Então tracei um plano para percorrer mais essa montanha na minha jornada - faria uma fertilização antes da cirurgia da tireoide. Conversei com aquele médico que já havia sugerido a ovodoação e mesmo com sua falta de crença, seguimos para mais um ciclo.
Nessa estimulação eu apresentei 5 folículos, um número muito alto para o meu histórico, mas no meio do ciclo recebi a notícia de que os folículos não estavam crescendo. Paramos no meio. Novamente nesse caso, eu não consegui falar diretamente com o médico. Um assistente dele me ligou e disse que eu deveria parar as medicações. Lembro como se fosse hoje o desespero de não conseguir falar com o médico que havia contratado. Fiquei esperando até o último minuto que eu poderia aplicar a injeção para ver se ele me retornaria, e nada.
Eu ainda não estava pronta para desistir, então fizemos uma última tentativa antes da cirurgia.

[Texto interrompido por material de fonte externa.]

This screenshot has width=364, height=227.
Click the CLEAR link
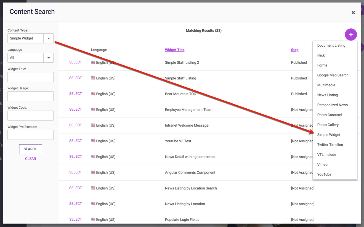tap(30, 159)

Tivemos que interromper na fase da ovulação, essa vez também sem sucesso. Lá se foram mais 2 tentativas.
Chateada com o insucesso dos meus planos, segui para a cirurgia de tireoide: bem sucedida, sem necessidade de iodoterapia! Uma vitória em meio a tantas frustrações, mas agora eu sabia que estava chegando ao fim do que eu conseguia suportar. Do que meu marido conseguia aguentar. Talvez a solução realmente fosse a ovodoação, mas eu ainda tinha um pouco de esperança.
Fertilização: A História, Parte 3
No total fiz o tratamento com três profissionais, mas conheci muitos outros - e foi então que finalmente conheci meu santo médico. A fertilização chega a ser um tratamento comum, mas existem casos (como o meu) que necessitam de uma atenção mais especial. Até esse ponto, eu sentia que todos os médicos seguiam um tratamento padrão, sem de fato observar o meu corpo.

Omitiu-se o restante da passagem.